John Keats’s poem On First Looking into Chapman’s Homer begins its journey with the words of a traveler, world-wise and weary in the way of literature and art. “Much have I travell’d,” it waxes, “in the realms of gold” (1). Yet, this traveler is still full of wonder, amazed at the fragile beauty of the words of a Greek poet translated to English. With words and structure, with images of travel and wonder, Keats skillfully recreates and re-imagines the wonder of literary discovery.

In homage to the glorious genius of bygone era, Keats structures this poem of literary discovery and wonder in the form of a Petrarchan sonnet. In keeping with this form, the poem has two parts: a octave and a sestet. The octave begins the poem with a story of sorts, a voyage through the “realms of gold” (1), the “western islands” (3), and ends it with a transition. The structured, explanatory octave moves seamlessly to the sestet with an awestruck declaration, of “Till I heard Chapman speak loud and bold” (8). With these words, the poem transitions from a voyage of literary discovery to the musings of a contemporary scholar, a seasoned lover of literature and form struck by the wonder, the emotional implications of discovery. In contrast to the structured, orderly octave, the sestet is much more exploratory, taking the scholarly journey of the octave and making it emotional, almost spiritual in its revelation of wholeness and wonder. It is thus in the sestet that the classical form is (if only very slightly) deviated from. Some lines in this part of the poem contain an extra syllable, adding an extra, unidentified tone to the poem’s tightly-bound whole. As a whole, Keats’s structure both pays homage to the classical form and tweaks it just slightly, symbolizing the discovery of something that simultaneously very new and very old.

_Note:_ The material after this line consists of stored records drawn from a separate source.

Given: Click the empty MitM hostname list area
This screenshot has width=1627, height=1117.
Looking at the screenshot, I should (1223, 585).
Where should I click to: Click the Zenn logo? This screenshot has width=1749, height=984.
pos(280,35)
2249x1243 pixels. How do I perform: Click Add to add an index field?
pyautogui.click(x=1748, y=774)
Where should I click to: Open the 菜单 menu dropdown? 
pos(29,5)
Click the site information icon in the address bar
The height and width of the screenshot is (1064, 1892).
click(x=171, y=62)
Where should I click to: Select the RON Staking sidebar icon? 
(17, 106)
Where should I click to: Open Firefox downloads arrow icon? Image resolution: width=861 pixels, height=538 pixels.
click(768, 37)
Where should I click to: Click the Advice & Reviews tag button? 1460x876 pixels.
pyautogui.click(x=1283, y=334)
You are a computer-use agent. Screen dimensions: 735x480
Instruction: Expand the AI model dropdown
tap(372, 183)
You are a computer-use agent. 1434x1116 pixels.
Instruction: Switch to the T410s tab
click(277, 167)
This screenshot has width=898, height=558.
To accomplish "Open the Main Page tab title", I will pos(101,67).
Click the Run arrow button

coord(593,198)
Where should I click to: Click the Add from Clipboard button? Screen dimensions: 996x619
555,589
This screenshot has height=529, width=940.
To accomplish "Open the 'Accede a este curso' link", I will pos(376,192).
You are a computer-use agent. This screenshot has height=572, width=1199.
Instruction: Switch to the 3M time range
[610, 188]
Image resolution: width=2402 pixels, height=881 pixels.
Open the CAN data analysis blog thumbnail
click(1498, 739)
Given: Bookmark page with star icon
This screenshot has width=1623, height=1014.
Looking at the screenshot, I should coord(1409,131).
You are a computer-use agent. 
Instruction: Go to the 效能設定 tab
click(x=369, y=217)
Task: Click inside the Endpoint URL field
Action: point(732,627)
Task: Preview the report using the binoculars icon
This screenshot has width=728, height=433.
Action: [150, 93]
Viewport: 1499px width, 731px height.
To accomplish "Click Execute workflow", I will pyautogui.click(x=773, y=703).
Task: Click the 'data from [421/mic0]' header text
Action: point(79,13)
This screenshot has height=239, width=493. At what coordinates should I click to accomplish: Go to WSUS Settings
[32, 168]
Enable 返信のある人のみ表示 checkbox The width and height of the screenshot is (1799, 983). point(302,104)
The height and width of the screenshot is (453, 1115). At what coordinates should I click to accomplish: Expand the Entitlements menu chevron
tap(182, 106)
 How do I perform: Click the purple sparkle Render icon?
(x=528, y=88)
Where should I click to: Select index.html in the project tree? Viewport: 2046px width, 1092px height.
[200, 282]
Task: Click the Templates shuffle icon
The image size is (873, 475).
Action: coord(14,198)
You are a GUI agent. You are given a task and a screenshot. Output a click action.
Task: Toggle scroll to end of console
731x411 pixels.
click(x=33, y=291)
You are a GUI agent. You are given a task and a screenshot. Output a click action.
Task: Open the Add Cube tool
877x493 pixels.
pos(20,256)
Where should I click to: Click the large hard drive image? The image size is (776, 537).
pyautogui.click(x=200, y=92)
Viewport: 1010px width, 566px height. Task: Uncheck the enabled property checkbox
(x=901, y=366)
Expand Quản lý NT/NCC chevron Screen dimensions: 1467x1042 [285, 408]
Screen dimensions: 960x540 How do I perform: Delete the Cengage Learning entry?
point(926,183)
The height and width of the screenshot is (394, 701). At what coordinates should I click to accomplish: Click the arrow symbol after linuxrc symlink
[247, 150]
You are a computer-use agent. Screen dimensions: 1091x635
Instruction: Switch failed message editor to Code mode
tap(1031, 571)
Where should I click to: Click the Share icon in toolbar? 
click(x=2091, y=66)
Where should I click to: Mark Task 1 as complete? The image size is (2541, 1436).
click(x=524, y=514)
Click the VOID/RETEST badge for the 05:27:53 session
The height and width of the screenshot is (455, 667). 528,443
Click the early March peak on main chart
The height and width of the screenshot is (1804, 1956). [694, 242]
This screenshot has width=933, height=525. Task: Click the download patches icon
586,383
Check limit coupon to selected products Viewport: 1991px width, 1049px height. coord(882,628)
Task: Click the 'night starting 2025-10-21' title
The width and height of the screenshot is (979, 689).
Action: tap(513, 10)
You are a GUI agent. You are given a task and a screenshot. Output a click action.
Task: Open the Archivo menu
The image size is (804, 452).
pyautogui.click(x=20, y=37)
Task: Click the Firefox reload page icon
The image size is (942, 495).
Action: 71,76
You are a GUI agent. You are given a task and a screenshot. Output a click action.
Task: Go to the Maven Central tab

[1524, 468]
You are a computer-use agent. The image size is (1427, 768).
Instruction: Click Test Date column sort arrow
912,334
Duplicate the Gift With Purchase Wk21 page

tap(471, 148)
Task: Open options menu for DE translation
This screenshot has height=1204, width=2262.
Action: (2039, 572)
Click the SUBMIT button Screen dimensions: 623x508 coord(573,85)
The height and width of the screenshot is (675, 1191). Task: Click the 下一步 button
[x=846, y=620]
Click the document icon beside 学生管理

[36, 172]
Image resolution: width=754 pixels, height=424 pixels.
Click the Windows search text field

Also playing with the contrasting, yet intertwining present and past in the poem are the words themselves. The letter ‘l’ litters the poems opening lines, popping up in ‘travell’d’, ‘realms’, goodly’ like the masts of sailing ships. These word-ships sail in the ‘wide expanses’, ‘the pure serene’ of Keats’s broad and almost limitless imagination. It is with devices such as these, words as sailing ships, the mind as but a sea is carried on later in the poem with images of a previously undiscovered planet (the coveted English translations of Homer) “[swimming] into his ken” (10), that Keats swims the oceans of time, connecting the grand beauty of the past, of Homer and his translators, with the admirers, the watchers of the skies, that preserve their words for the future whilst simultaneously, always looking back with wonder.
All in all, Keats’s Homer uses its form as a homage, as an ode. A classical form imitates the sonnets of times gone, while tweaks, “mistakes” mark the pieces subtle, unsaid tensions between the greatness of the past and the wonder of the present. The words, the pieces of the work build together, painting a picture, of past, of present joined together by the beautiful, deep expanses of the mind.